An exact retyping of all lines below is the answer; pictures do not belong in it.
-=-=-=-=-
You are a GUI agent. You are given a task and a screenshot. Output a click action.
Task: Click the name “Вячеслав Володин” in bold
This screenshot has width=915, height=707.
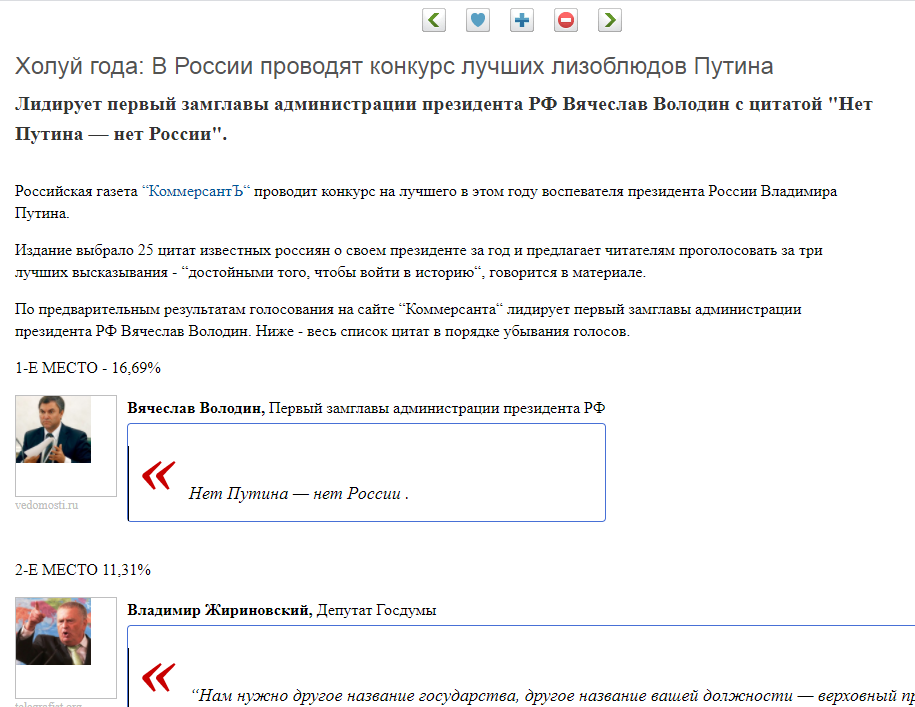click(195, 408)
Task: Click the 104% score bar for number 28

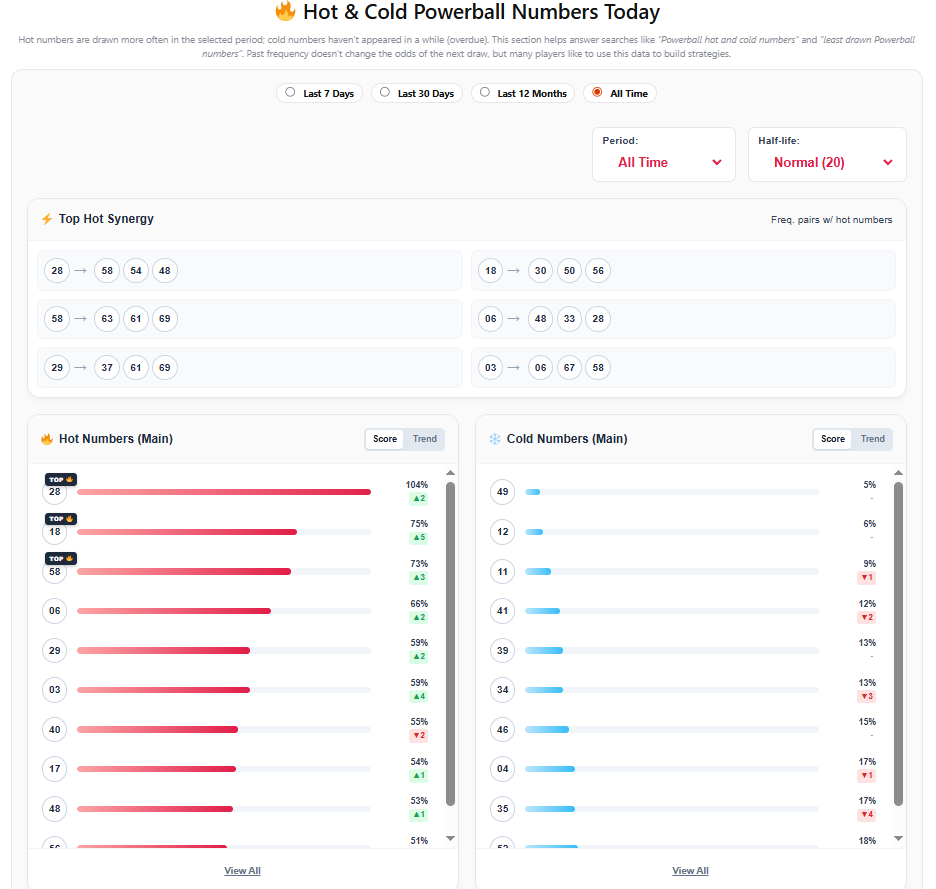Action: pyautogui.click(x=223, y=492)
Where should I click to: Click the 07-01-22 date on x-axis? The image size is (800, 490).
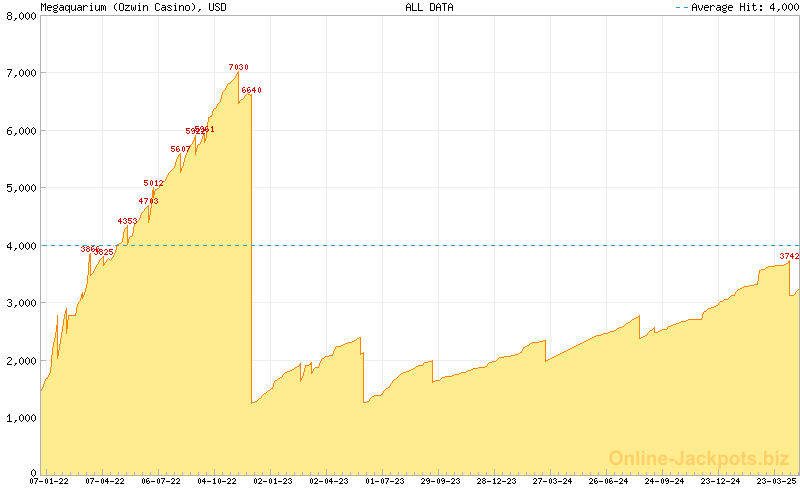click(49, 481)
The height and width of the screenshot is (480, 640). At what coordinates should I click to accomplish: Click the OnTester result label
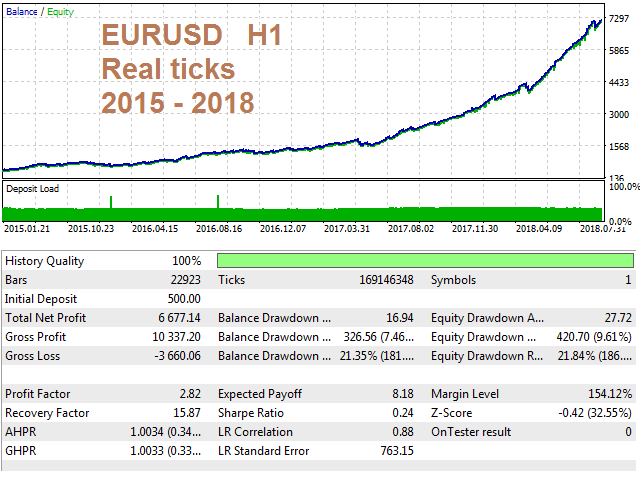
-=-=-=-=-
— SOLUTION TO THIS TASK —
You are a GUI agent. You are given a task and a screenshot. Output a click action.
Task: Click the name “Вячеслав Володин” in bold
This screenshot has width=915, height=707.
click(195, 408)
Task: Click the 104% score bar for number 28

Action: pyautogui.click(x=223, y=492)
Where should I click to: Click the 07-01-22 date on x-axis? The image size is (800, 490).
click(49, 481)
The height and width of the screenshot is (480, 640). At what coordinates should I click to accomplish: Click the OnTester result label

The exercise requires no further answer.